Similar briefings from Arif Habib Research Ltd, Elixir Securities, Foundation Research and other analysts corroborated those expectations, with fiscal deficit expectations ranging between 3.8 and 4 per cent.
"I think tax increases would be across the board, but right now it looks like non-filers (of income tax) would be the target," said Mohammed Sohail, CEO of Topline Securities.
"Another target is elimination of subsidies and discretionary tax incentives for industries).
"The government last year targeted tax dodgers by introducing higher rates of withholding taxes on banking and other transactions for those who do not file annual income taxes. The tax revenue target is expected to be around Rs3,700 billion($35.35 billion), an increase of 20 per cent in absolute terms from last year's target of Rs3,100 billion ($29.62 billion), analysts say.
The government is on track to miss its tax target of Rs3,672 billion ($35.12 billion) for this fiscal year ending June 30, with tax revenue hitting Rs2,481 billion ($23.73 billion) through March 2016.
Around Rs200 billion ($1.91 billion) in new tax measures are expected, including the renewal of a so-called "Super Tax" of 3 per cent (4 per cent for banks), imposed last year as a one-time measure to pay for the war against militants.
The "Super Tax" targets companies with more than Rs500 million ($4.78 million) in pre-tax profits, who number in the hundreds in Pakistan, said Sohail. Other additional taxes are expected on commercial gas and electricity connections, sugar, car leases, cigarettes and possibly on non-profit organisations, analysts said.

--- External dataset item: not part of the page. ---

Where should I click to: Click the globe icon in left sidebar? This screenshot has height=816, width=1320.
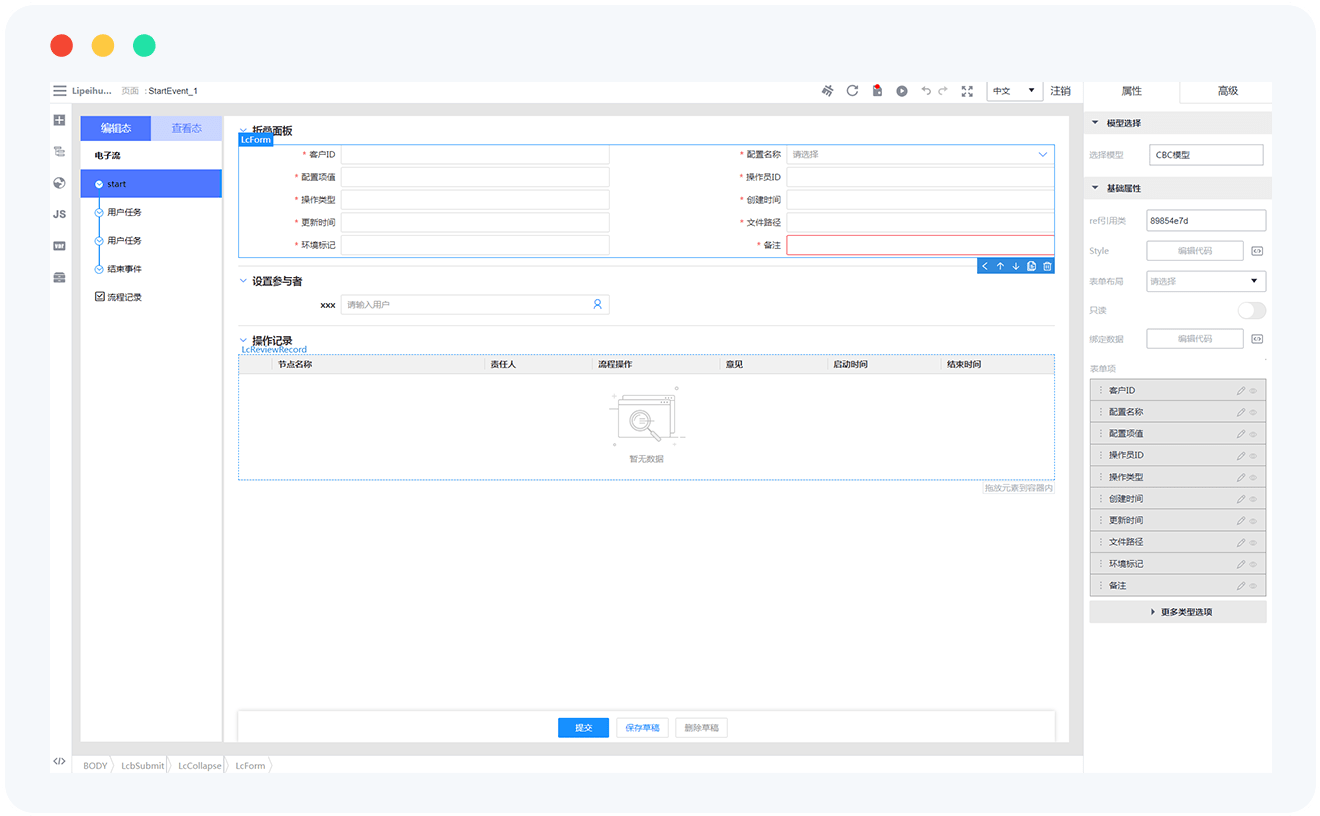point(59,183)
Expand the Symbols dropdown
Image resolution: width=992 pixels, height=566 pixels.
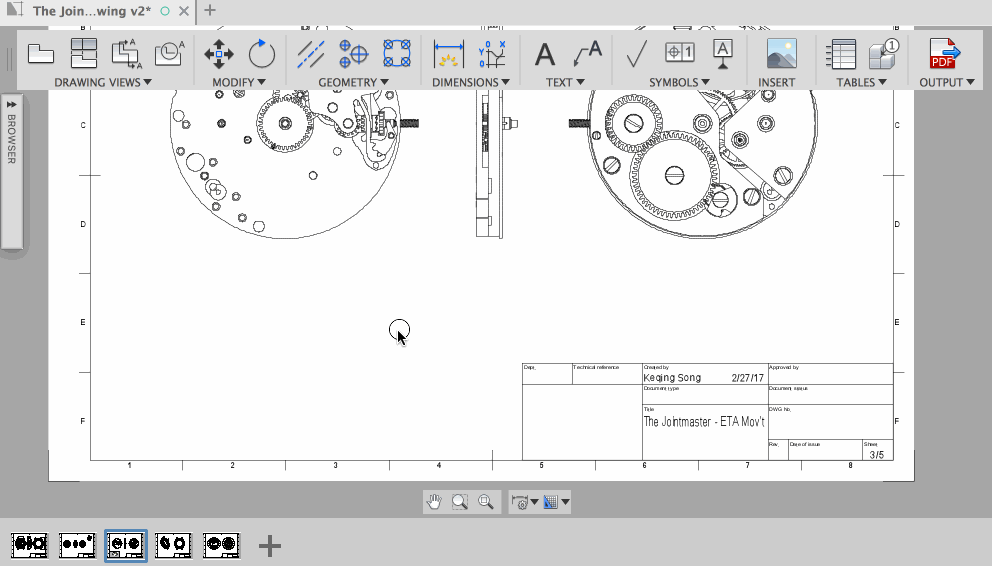click(x=679, y=82)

Analysts expect the new fiscal deficit target may be missed, as Pakistan exits the strictures of an International Monetary Fund assistance package this year and the government prepares for a 2018 general election. On Monday, the government announced Rs1,675 billion ($16.00 billion) in annual development spending at both the federal and provincial level. "You have to increase revenues (to pay for development), and since you are not able to do that, you are doing this shortcut economics of ad-hoc taxes in order to fund development spending," said Sohaib Jamali, head of research at the Business Recorder newspaper.

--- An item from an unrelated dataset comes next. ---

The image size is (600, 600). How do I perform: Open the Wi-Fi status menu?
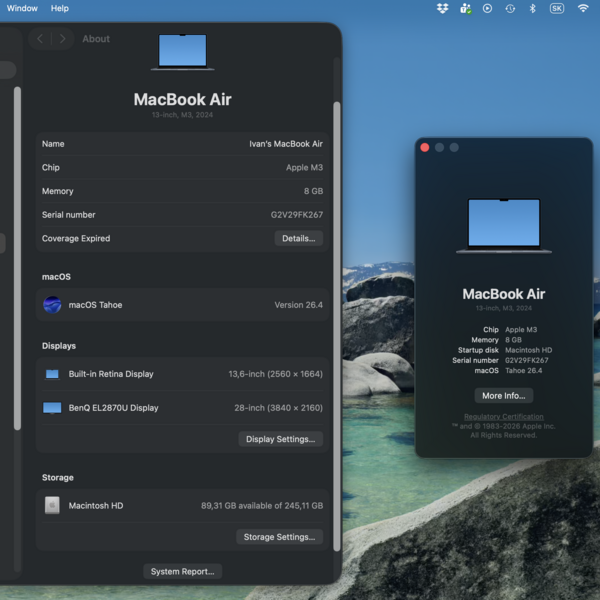coord(583,8)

On Thursday, Pakistan announced it had missed its economic growth target by 0.79 per cent, hitting 4.71 per cent growth in the fiscal year ending in June, the highest level seen in eight years. On Monday, it set a growth target of 5.7 per cent for the fiscal year beginning in July.
Jamali foresaw a "populist budget" with expectations of increases in government salaries, pensions and in subsidies on farming inputs. Last year, the agricultural sector, the largest employer by sector in Pakistan, shrank by about 0.19 per cent, he said, mainly due to structural issues and a poor cotton crop.
The textile sector, which analysts say lost up to $3 billion in exports last year due to power shortages, a global drop in demand and a poor cotton crop, will also be targeted for revival, textile manufacturers said.